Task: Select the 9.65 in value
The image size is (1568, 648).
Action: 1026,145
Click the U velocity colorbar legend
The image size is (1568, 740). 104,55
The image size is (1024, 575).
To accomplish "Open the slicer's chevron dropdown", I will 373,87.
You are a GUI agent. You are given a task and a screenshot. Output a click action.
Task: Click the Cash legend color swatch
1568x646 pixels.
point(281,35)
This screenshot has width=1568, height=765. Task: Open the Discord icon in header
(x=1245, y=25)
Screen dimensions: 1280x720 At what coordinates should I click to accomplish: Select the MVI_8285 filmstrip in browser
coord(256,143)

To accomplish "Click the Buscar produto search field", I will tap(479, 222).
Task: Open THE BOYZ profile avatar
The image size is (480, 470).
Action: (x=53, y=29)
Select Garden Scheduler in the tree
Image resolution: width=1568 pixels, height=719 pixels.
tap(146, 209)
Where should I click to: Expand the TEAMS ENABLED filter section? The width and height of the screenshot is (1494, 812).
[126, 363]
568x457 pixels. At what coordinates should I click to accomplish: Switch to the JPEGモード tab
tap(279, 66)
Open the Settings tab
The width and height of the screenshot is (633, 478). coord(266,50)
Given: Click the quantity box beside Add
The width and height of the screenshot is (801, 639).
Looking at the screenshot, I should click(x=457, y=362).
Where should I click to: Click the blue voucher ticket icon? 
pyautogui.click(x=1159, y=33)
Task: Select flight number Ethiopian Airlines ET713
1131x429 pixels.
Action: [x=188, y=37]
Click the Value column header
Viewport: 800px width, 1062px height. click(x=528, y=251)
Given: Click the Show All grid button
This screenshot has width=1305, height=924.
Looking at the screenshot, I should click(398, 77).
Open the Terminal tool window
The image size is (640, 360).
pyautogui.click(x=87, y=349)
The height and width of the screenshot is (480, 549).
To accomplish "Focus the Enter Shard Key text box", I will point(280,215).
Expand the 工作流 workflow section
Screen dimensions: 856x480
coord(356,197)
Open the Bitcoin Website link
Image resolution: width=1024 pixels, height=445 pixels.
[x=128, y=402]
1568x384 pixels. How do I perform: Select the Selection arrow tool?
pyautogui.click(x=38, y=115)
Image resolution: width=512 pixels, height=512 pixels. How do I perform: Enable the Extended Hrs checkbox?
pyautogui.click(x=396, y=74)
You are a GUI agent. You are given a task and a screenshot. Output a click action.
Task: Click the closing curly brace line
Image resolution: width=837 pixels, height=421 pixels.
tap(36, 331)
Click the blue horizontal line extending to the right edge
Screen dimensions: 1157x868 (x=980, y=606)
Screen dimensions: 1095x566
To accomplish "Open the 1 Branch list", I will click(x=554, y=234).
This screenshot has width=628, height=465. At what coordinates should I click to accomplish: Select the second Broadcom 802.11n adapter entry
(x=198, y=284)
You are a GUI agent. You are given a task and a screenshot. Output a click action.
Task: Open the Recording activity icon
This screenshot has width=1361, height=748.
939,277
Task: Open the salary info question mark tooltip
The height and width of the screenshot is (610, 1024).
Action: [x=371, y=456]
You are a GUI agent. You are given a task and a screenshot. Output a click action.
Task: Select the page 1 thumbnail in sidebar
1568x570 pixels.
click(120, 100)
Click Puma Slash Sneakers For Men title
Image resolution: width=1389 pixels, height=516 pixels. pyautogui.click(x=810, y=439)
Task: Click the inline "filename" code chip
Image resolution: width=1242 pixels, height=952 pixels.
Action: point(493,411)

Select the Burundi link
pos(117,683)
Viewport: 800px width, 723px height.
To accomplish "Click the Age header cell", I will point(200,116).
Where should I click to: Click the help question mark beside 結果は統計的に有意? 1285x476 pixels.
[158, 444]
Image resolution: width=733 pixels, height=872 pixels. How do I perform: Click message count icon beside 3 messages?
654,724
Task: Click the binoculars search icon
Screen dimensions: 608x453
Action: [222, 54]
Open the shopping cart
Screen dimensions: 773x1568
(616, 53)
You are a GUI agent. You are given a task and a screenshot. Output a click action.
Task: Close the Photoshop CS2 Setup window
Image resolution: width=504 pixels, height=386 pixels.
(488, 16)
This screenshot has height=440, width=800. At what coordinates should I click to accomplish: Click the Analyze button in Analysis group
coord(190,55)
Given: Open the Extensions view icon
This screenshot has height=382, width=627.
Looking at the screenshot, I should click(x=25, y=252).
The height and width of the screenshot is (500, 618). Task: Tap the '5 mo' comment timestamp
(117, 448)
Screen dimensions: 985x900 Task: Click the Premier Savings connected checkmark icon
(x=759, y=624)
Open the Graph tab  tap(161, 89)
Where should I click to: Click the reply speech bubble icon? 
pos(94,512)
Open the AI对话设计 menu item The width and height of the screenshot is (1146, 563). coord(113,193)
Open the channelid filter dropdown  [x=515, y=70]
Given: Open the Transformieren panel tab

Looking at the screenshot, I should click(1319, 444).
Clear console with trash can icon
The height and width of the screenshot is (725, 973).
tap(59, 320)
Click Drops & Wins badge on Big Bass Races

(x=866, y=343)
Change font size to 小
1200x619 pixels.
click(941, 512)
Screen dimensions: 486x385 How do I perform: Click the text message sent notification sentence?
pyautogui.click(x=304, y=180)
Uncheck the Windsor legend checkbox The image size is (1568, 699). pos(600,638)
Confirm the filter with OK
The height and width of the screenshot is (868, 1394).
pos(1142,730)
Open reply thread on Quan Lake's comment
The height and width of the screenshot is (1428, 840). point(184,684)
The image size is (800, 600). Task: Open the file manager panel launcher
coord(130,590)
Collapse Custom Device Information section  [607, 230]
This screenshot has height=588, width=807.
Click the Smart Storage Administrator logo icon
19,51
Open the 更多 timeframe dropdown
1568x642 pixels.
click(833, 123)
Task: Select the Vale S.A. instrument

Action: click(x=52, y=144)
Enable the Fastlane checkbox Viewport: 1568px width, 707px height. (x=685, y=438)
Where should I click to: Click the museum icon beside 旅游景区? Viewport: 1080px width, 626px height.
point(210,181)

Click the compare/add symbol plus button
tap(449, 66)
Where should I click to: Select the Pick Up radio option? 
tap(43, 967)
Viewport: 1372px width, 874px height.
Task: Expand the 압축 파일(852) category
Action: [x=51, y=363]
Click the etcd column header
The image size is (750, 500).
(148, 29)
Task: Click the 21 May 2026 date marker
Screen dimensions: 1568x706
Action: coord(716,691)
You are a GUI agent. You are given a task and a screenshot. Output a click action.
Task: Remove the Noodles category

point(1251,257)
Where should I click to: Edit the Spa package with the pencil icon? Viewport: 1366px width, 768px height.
+++
*EXERCISE AIM*. Each line of the data above needs to be returned exactly.

*RESULT BELOW*.
Task: Select the 9.65 in value
The image size is (1568, 648).
Action: 1026,145
Click the U velocity colorbar legend
The image size is (1568, 740). 104,55
The image size is (1024, 575).
To accomplish "Open the slicer's chevron dropdown", I will 373,87.
You are a GUI agent. You are given a task and a screenshot. Output a click action.
Task: Click the Cash legend color swatch
1568x646 pixels.
point(281,35)
This screenshot has width=1568, height=765. Task: Open the Discord icon in header
(x=1245, y=25)
Screen dimensions: 1280x720 At what coordinates should I click to accomplish: Select the MVI_8285 filmstrip in browser
coord(256,143)

To accomplish "Click the Buscar produto search field", I will tap(479, 222).
Task: Open THE BOYZ profile avatar
The image size is (480, 470).
Action: (x=53, y=29)
Select Garden Scheduler in the tree
Image resolution: width=1568 pixels, height=719 pixels.
tap(146, 209)
Where should I click to: Expand the TEAMS ENABLED filter section? The width and height of the screenshot is (1494, 812).
[126, 363]
568x457 pixels. At what coordinates should I click to accomplish: Switch to the JPEGモード tab
tap(279, 66)
Open the Settings tab
The width and height of the screenshot is (633, 478). coord(266,50)
Given: Click the quantity box beside Add
The width and height of the screenshot is (801, 639).
Looking at the screenshot, I should click(x=457, y=362).
Where should I click to: Click the blue voucher ticket icon? 
pyautogui.click(x=1159, y=33)
Task: Select flight number Ethiopian Airlines ET713
1131x429 pixels.
Action: [x=188, y=37]
Click the Value column header
Viewport: 800px width, 1062px height. click(x=528, y=251)
Given: Click the Show All grid button
This screenshot has width=1305, height=924.
Looking at the screenshot, I should click(398, 77).
Open the Terminal tool window
The image size is (640, 360).
pyautogui.click(x=87, y=349)
The height and width of the screenshot is (480, 549).
To accomplish "Focus the Enter Shard Key text box", I will point(280,215).
Expand the 工作流 workflow section
Screen dimensions: 856x480
coord(356,197)
Open the Bitcoin Website link
Image resolution: width=1024 pixels, height=445 pixels.
[x=128, y=402]
1568x384 pixels. How do I perform: Select the Selection arrow tool?
pyautogui.click(x=38, y=115)
Image resolution: width=512 pixels, height=512 pixels. How do I perform: Enable the Extended Hrs checkbox?
pyautogui.click(x=396, y=74)
You are a GUI agent. You are given a task and a screenshot. Output a click action.
Task: Click the closing curly brace line
Image resolution: width=837 pixels, height=421 pixels.
tap(36, 331)
Click the blue horizontal line extending to the right edge
Screen dimensions: 1157x868 (x=980, y=606)
Screen dimensions: 1095x566
To accomplish "Open the 1 Branch list", I will click(x=554, y=234).
This screenshot has width=628, height=465. At what coordinates should I click to accomplish: Select the second Broadcom 802.11n adapter entry
(x=198, y=284)
You are a GUI agent. You are given a task and a screenshot. Output a click action.
Task: Open the Recording activity icon
This screenshot has width=1361, height=748.
939,277
Task: Open the salary info question mark tooltip
The height and width of the screenshot is (610, 1024).
Action: [x=371, y=456]
You are a GUI agent. You are given a task and a screenshot. Output a click action.
Task: Select the page 1 thumbnail in sidebar
1568x570 pixels.
click(120, 100)
Click Puma Slash Sneakers For Men title
Image resolution: width=1389 pixels, height=516 pixels. pyautogui.click(x=810, y=439)
Task: Click the inline "filename" code chip
Image resolution: width=1242 pixels, height=952 pixels.
Action: point(493,411)

Select the Burundi link
pos(117,683)
Viewport: 800px width, 723px height.
To accomplish "Click the Age header cell", I will point(200,116).
Where should I click to: Click the help question mark beside 結果は統計的に有意? 1285x476 pixels.
[158, 444]
Image resolution: width=733 pixels, height=872 pixels. How do I perform: Click message count icon beside 3 messages?
654,724
Task: Click the binoculars search icon
Screen dimensions: 608x453
Action: [222, 54]
Open the shopping cart
Screen dimensions: 773x1568
(616, 53)
You are a GUI agent. You are given a task and a screenshot. Output a click action.
Task: Close the Photoshop CS2 Setup window
Image resolution: width=504 pixels, height=386 pixels.
(488, 16)
This screenshot has height=440, width=800. At what coordinates should I click to accomplish: Click the Analyze button in Analysis group
coord(190,55)
Given: Open the Extensions view icon
This screenshot has height=382, width=627.
Looking at the screenshot, I should click(x=25, y=252).
The height and width of the screenshot is (500, 618). Task: Tap the '5 mo' comment timestamp
(117, 448)
Screen dimensions: 985x900 Task: Click the Premier Savings connected checkmark icon
(x=759, y=624)
Open the Graph tab  tap(161, 89)
Where should I click to: Click the reply speech bubble icon? 
pos(94,512)
Open the AI对话设计 menu item The width and height of the screenshot is (1146, 563). coord(113,193)
Open the channelid filter dropdown  [x=515, y=70]
Given: Open the Transformieren panel tab

Looking at the screenshot, I should click(1319, 444).
Clear console with trash can icon
The height and width of the screenshot is (725, 973).
tap(59, 320)
Click Drops & Wins badge on Big Bass Races

(x=866, y=343)
Change font size to 小
1200x619 pixels.
click(941, 512)
Screen dimensions: 486x385 How do I perform: Click the text message sent notification sentence?
pyautogui.click(x=304, y=180)
Uncheck the Windsor legend checkbox The image size is (1568, 699). pos(600,638)
Confirm the filter with OK
The height and width of the screenshot is (868, 1394).
pos(1142,730)
Open reply thread on Quan Lake's comment
The height and width of the screenshot is (1428, 840). point(184,684)
The image size is (800, 600). Task: Open the file manager panel launcher
coord(130,590)
Collapse Custom Device Information section  [607, 230]
This screenshot has height=588, width=807.
Click the Smart Storage Administrator logo icon
19,51
Open the 更多 timeframe dropdown
1568x642 pixels.
click(833, 123)
Task: Select the Vale S.A. instrument

Action: click(x=52, y=144)
Enable the Fastlane checkbox Viewport: 1568px width, 707px height. (x=685, y=438)
Where should I click to: Click the museum icon beside 旅游景区? Viewport: 1080px width, 626px height.
point(210,181)

Click the compare/add symbol plus button
tap(449, 66)
Where should I click to: Select the Pick Up radio option? 
tap(43, 967)
Viewport: 1372px width, 874px height.
Task: Expand the 압축 파일(852) category
Action: [x=51, y=363]
Click the etcd column header
The image size is (750, 500).
(148, 29)
Task: Click the 21 May 2026 date marker
Screen dimensions: 1568x706
Action: coord(716,691)
You are a GUI agent. You are given a task and a screenshot. Output a click action.
Task: Remove the Noodles category

point(1251,257)
Where should I click to: Edit the Spa package with the pencil icon? Viewport: 1366px width, 768px height.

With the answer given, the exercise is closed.